In the early 1980s, MTV was big. Really big. Everyone wanted it, but the problem is that most people couldn't get cable TV. Logistics prevented many from getting cable more than anything else. In other words, unless you lived somewhere that was really close to the utility poles, you couldn't get cable.

The house I grew up in could not get cable. Well, that's not entirely true. When I asked my father about it, he said the cable company wanted to charge some ridiculous amount of money to run a line to the house. The house was situated somewhere in the neighborhood of 400 to 500 feet from the main road. Power and telephone were delivered via three utility poles literally in the middle of the woods. While the power and phone company didn't seem to have issue running poles and wires on their dime, the cable company did, so my father said "screw you" and never got cable.

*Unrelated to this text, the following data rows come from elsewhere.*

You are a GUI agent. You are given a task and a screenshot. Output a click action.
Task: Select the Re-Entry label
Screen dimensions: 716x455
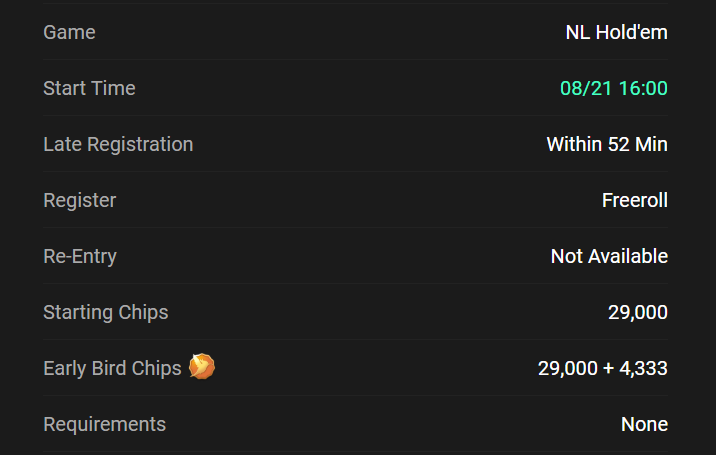pos(80,256)
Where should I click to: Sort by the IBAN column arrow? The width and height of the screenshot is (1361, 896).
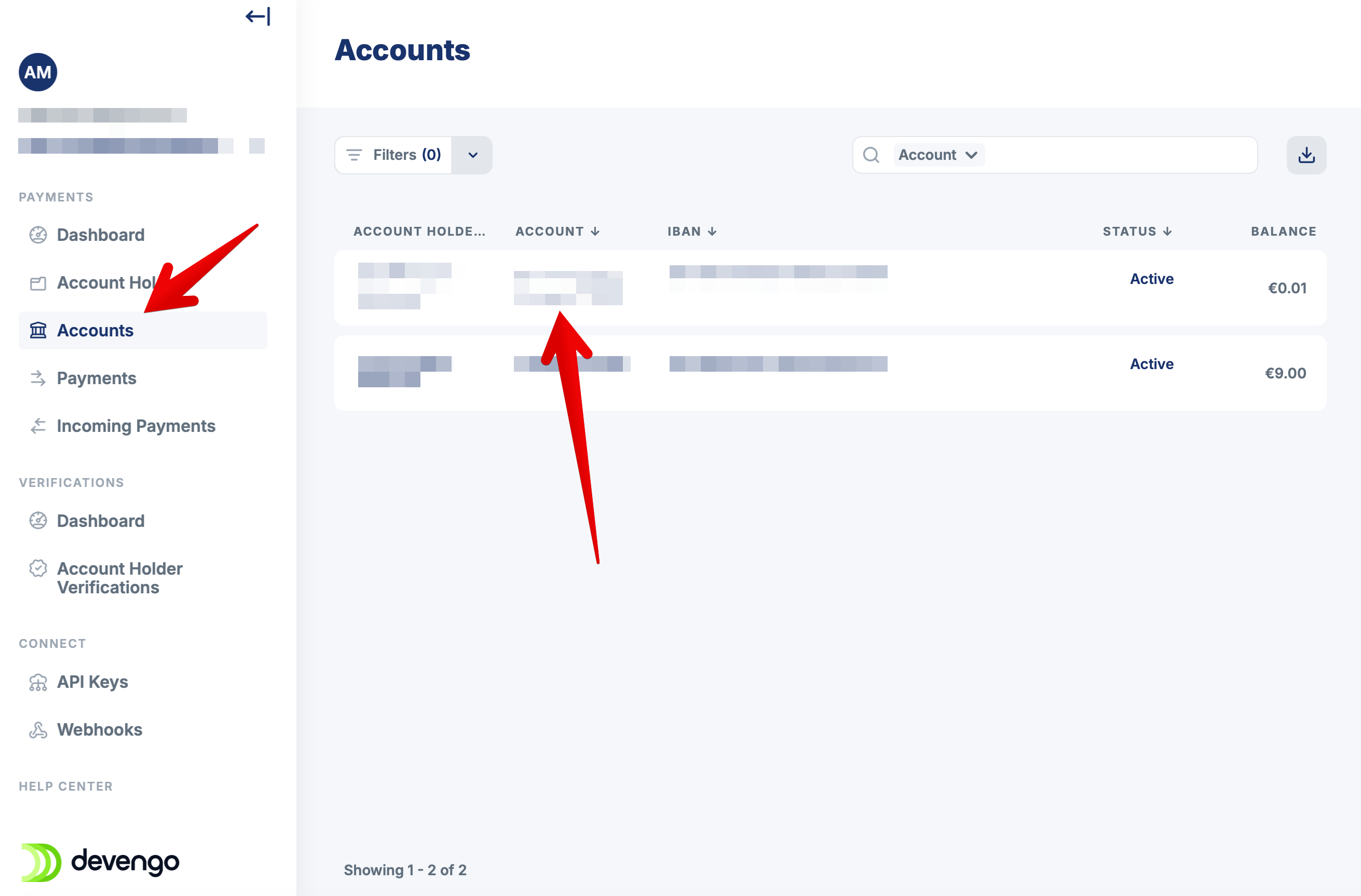712,232
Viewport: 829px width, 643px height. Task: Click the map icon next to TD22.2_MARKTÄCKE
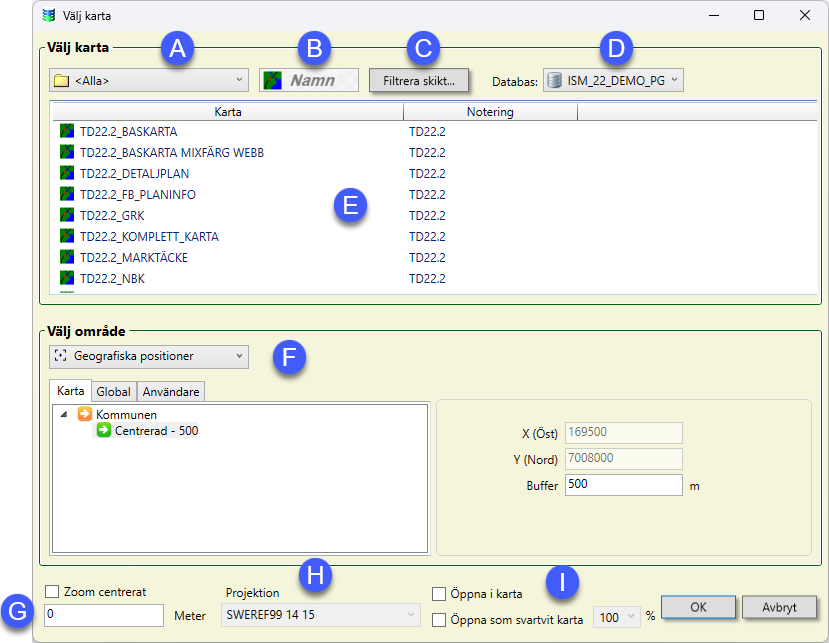click(67, 257)
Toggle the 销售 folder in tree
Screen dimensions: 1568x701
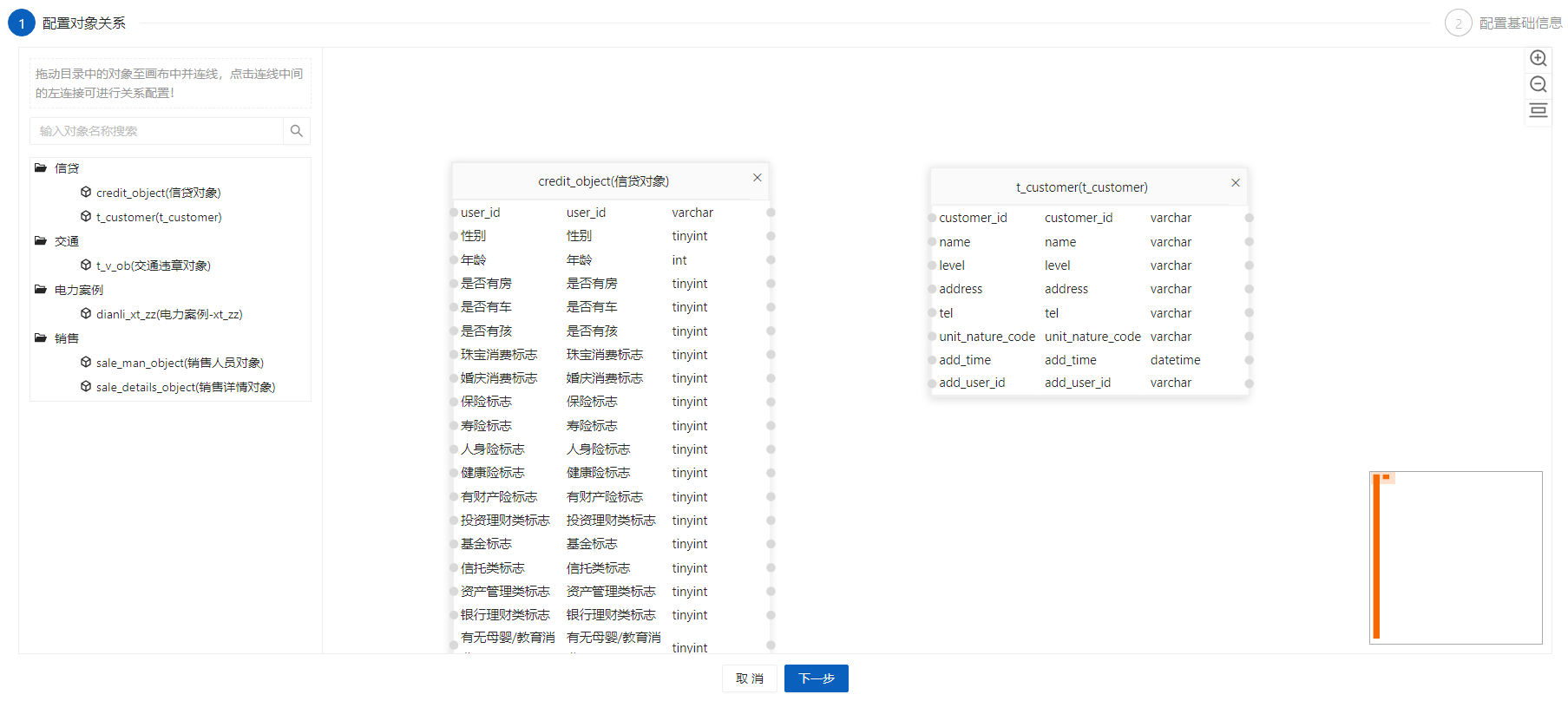[x=41, y=338]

Before continuing, later on as a teenager I lived in an apartment with my father where there was cable, and I watched so much MTV it was ridiculous. Anyway..

For those of us that didn't have cable such as yours truly, there was only one other way to watch music videos, and that was Friday Night Videos. This was a show that ran from 1983 to 2000. It was on every Friday night (obviously) at 12:30am. From '83 to '87 it was a 90-minute show. From '87 to 2000 it was cut down to 60 minutes.

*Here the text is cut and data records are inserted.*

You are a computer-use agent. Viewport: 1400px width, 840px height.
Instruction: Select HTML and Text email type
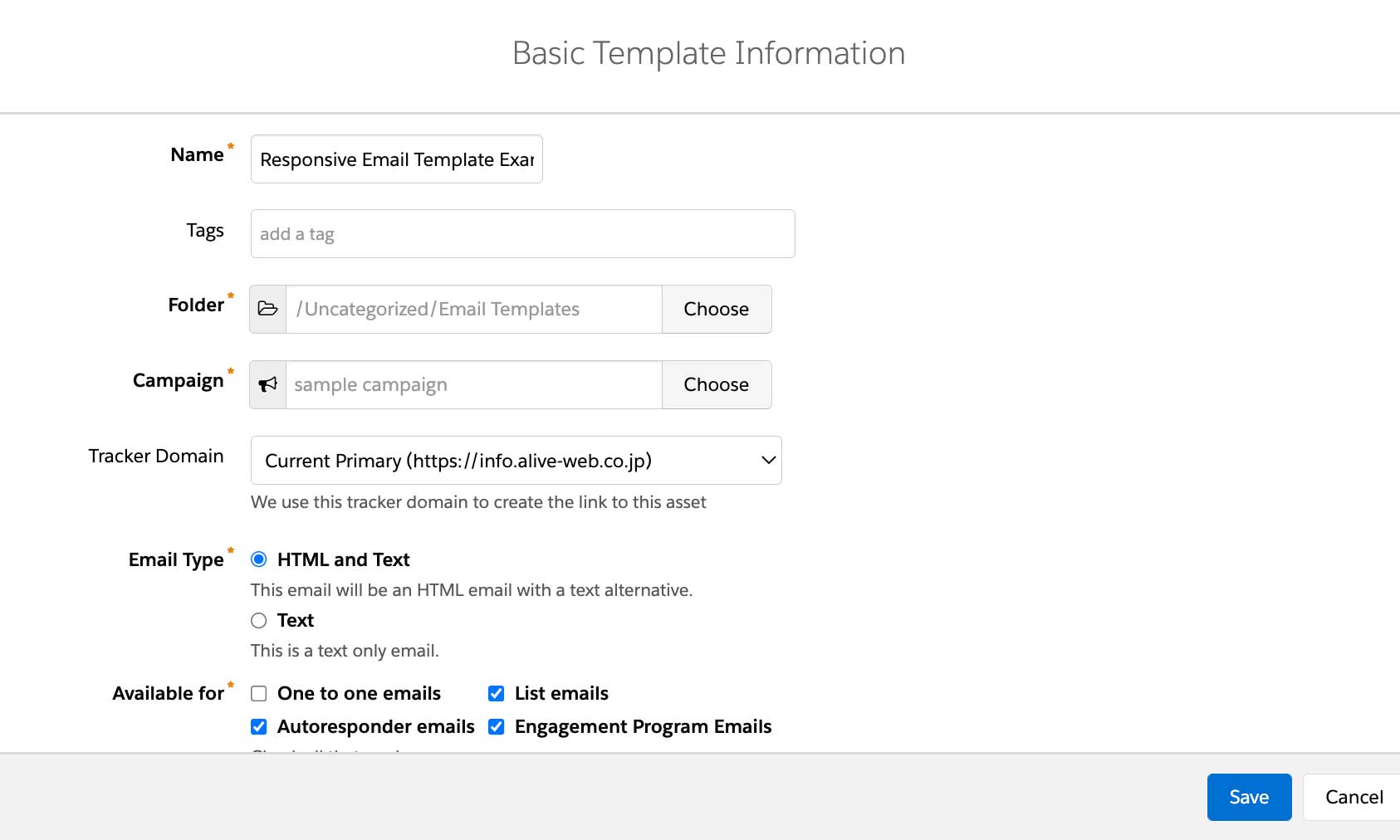pos(258,559)
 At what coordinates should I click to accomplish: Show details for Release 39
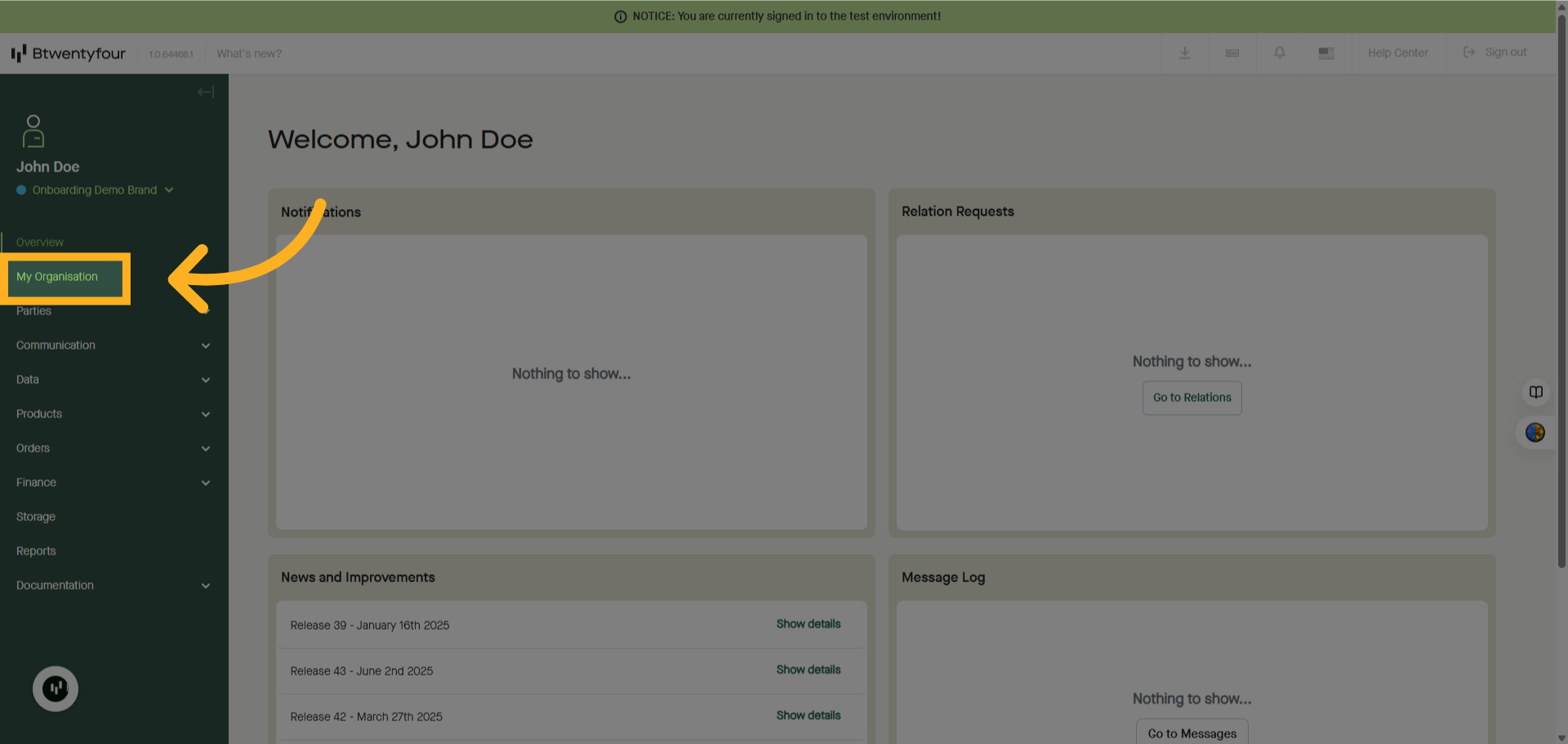point(808,624)
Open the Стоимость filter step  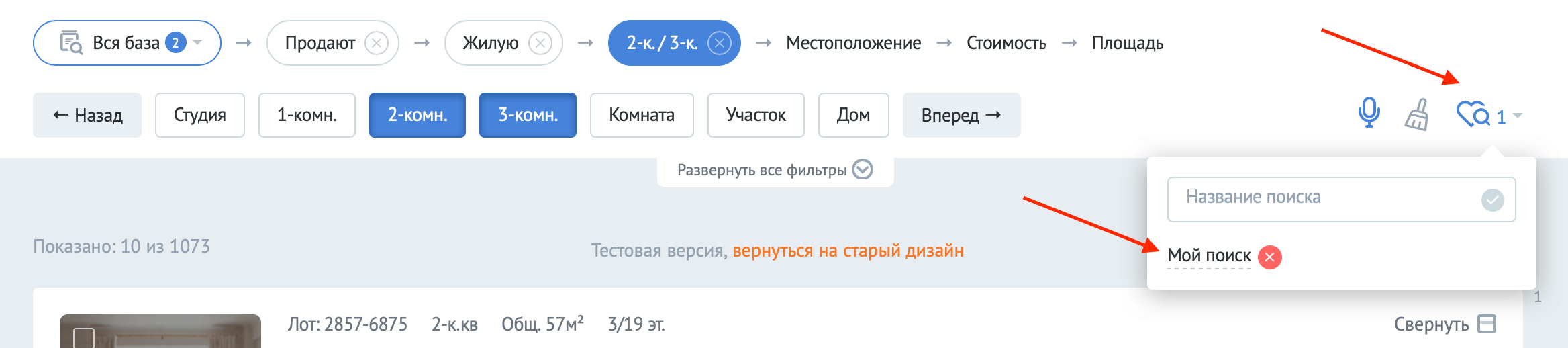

I always found it weird that Friday was in the name of the show when technically it always aired on Saturday. Whatever.

On many Friday nights I stayed up until I could barely hold my eyes open just to watch FNV. For a 10-year-old of the 1980s, that was pretty much as exciting as a Friday night would get. Rarely did I make it from 12:30am all the way to 2am, so what I did is popped in a videocassette - a Betamax cassette, thank you very much - and started recording the show at 12:30am, watched for maybe a half-hour, then went to bed. The next day after Saturday morning cartoons I would watch what I missed.

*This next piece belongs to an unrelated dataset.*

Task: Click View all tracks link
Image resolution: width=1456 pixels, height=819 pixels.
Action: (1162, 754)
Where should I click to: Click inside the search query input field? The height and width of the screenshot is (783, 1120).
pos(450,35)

FNV started getting really annoying when they kept playing the same crap over and over again each week. Out of all the videos they played, you maybe saw 3 that were cool - out of a 90-minute show.

The show was cut to 60 minutes in 1987 for a very specific reason: Late Night with David Letterman. Dave was getting better ratings than FNV, so the show was bumped from 12:30 to 1:30 to give the 12:30 spot to Letterman's show. This was a smart move on NBC's part because FNV at that point was getting really stale.

Up until I researched this I had absolutely no idea FNV had lasted until 2000.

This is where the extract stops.